The authors looked at archive data from the Hubble space telescope on 14 nearby galaxies. They found that in 10 of these galaxies the supermassive black hole was shifted by several light years from the optical center of the galaxy. In other words, for these galaxies the black hole was slightly off center. Since these black holes can be millions or even billions of solar masses, something pretty big must have knocked them out of the center.

It’s generally been assumed that such shifts would be due to a black hole merger, where one black hole can collide with another and cause it to shift position. But given that such a large majority of these galaxies had shifted black holes, that isn’t likely to be the case for all of them. Black hole mergers just aren’t common enough to cause all these shifted black holes.

So if mergers can’t account for all of these shifted black holes, what can? We aren’t entirely sure, but the authors did find a possible mechanism. When they looked at the direction of shift for these 1o black holes, they found they tended to be along the same direction as the jets of these black holes. This means it’s possible that asymmetrical jet emissions could cause the black holes to recoil, thus shifting them away from galactic center. We’ve seen similar effects with neutron stars, where the asymmetry of the supernova producing the neutron star causes it to recoil at high speed.

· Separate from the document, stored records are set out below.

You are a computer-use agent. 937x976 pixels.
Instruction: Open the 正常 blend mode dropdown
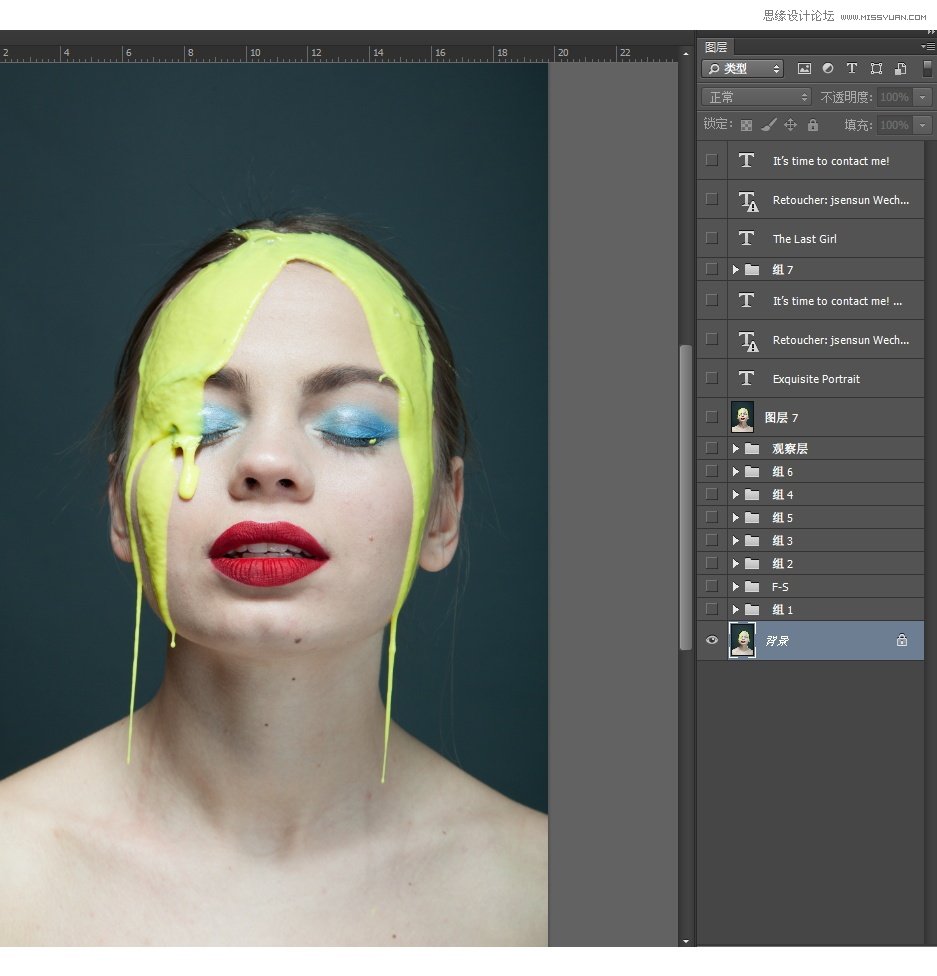point(758,97)
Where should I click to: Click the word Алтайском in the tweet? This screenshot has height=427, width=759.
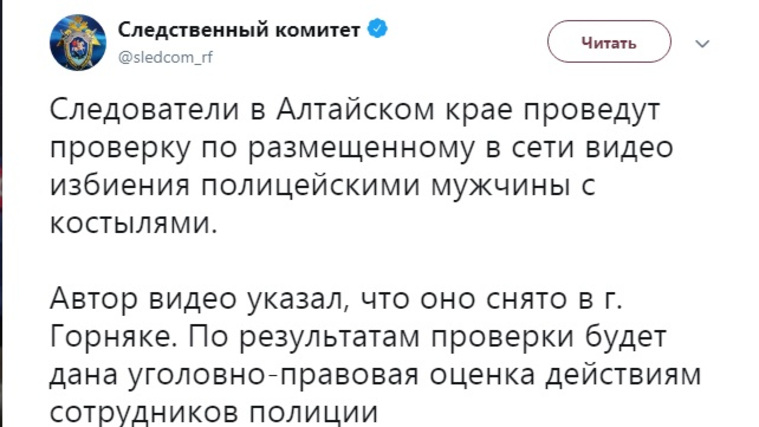coord(355,110)

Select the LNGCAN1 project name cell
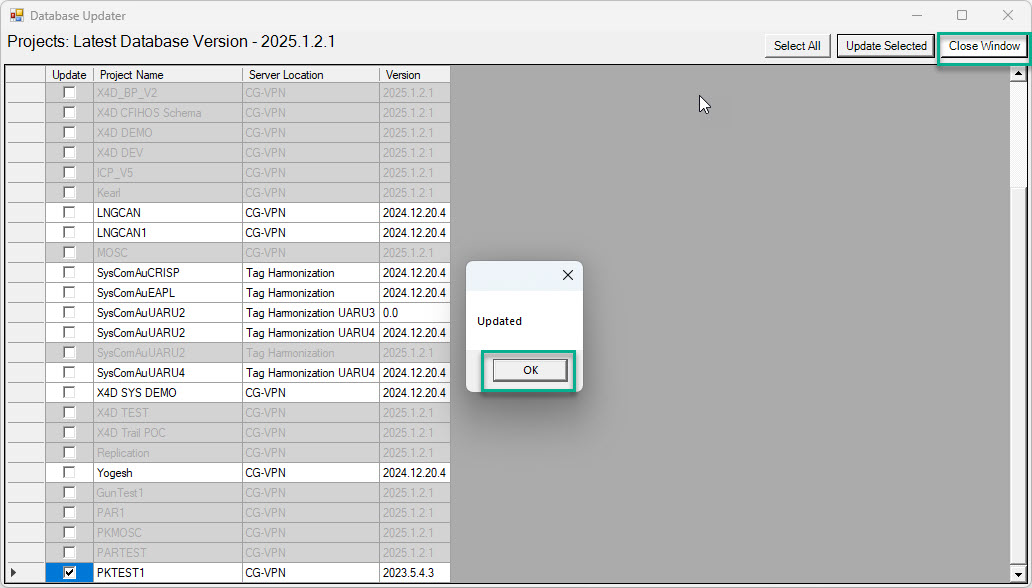tap(167, 233)
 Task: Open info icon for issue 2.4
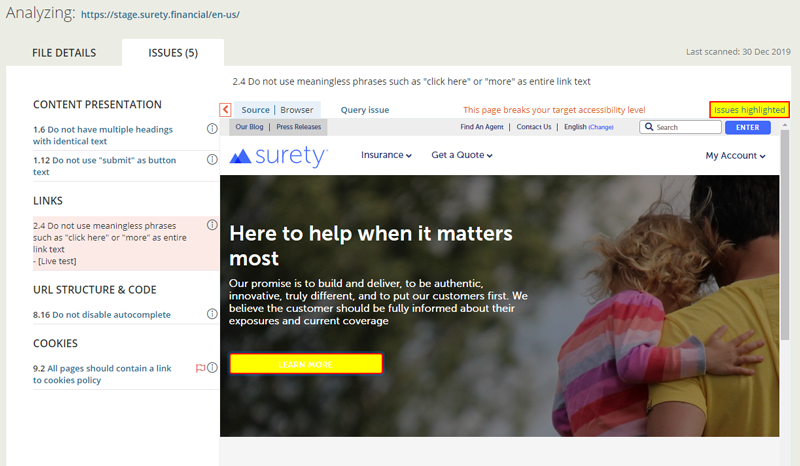point(212,225)
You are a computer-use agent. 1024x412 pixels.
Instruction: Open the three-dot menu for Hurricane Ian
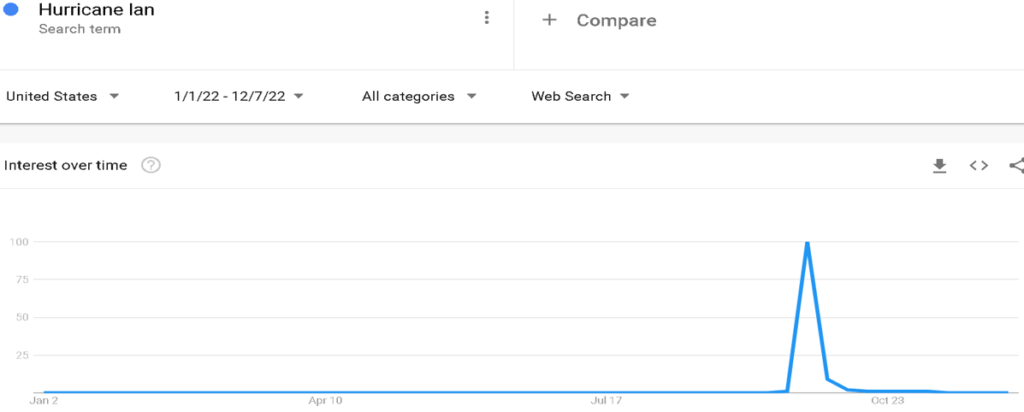pyautogui.click(x=487, y=18)
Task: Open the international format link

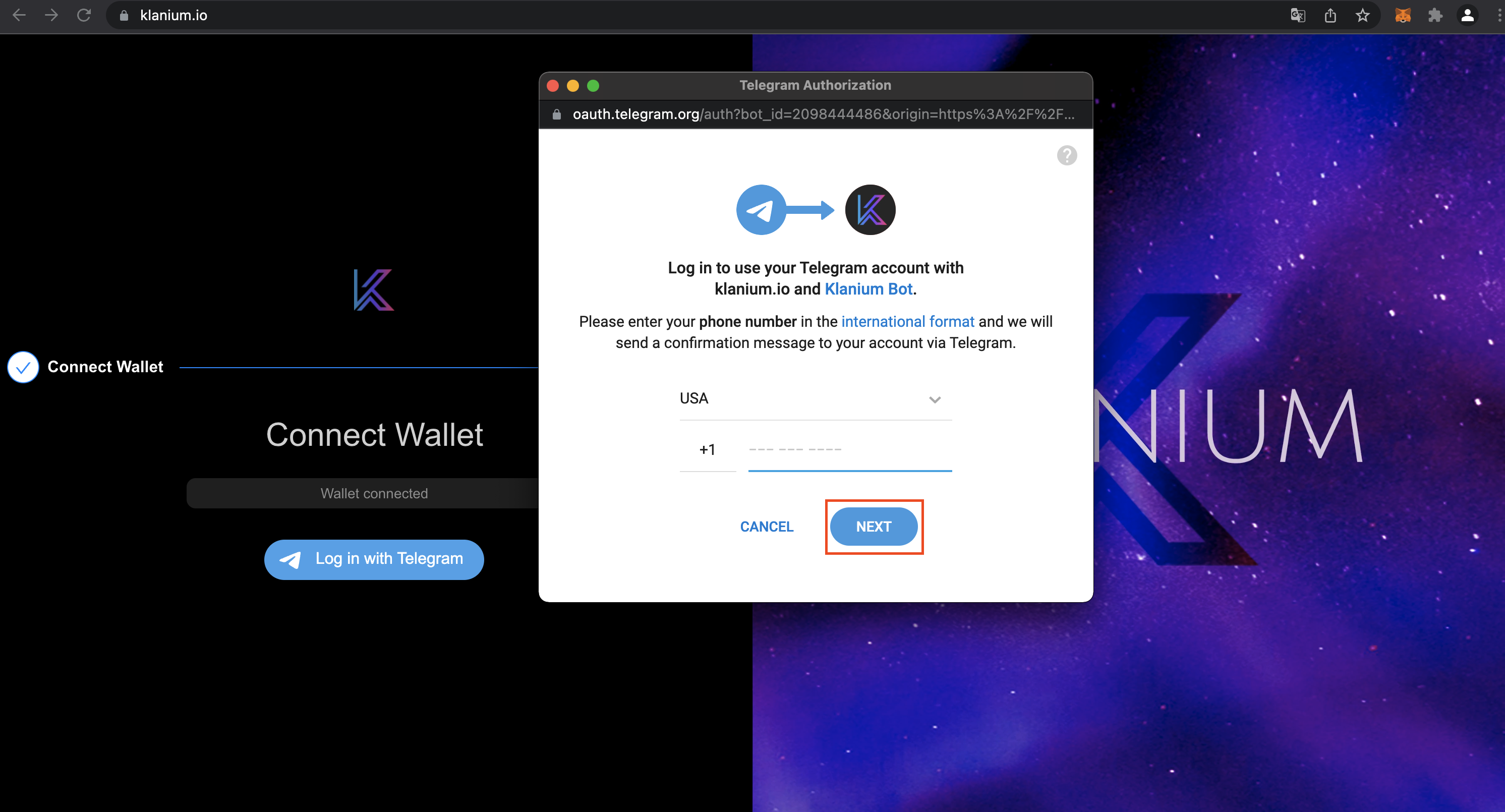Action: (x=907, y=322)
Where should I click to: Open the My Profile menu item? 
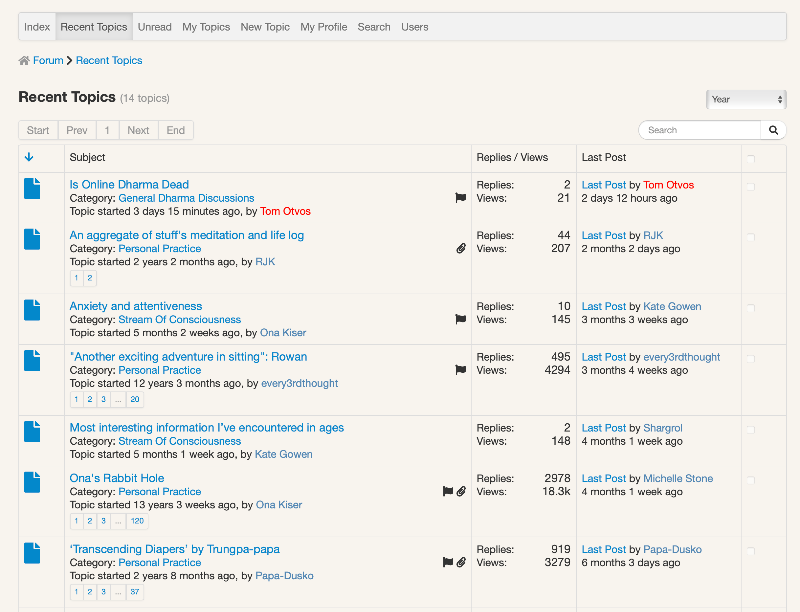[323, 27]
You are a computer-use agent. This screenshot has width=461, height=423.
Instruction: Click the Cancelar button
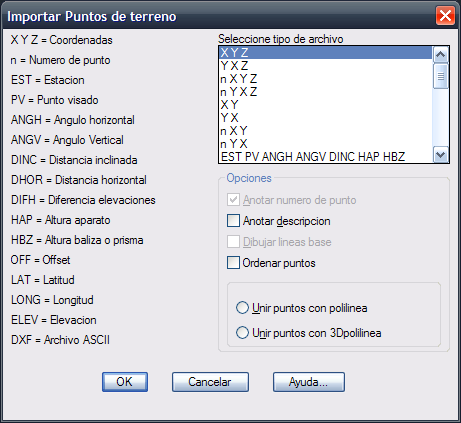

The statistical alignment observed could be caused by other mechanisms as well, so there isn’t enough evidence to confirm the jet hypothesis. What is clear is that the dynamics of supermassive black holes are more complex than once thought, and some of these effects can cause million solar-mass black holes to recoil in measurable ways, which is pretty impressive when you think about it.

Paper: D. Lena et al. Recoiling Supermassive Black Holes: A Search in the Nearby Universe. ApJ 795 146 (2014)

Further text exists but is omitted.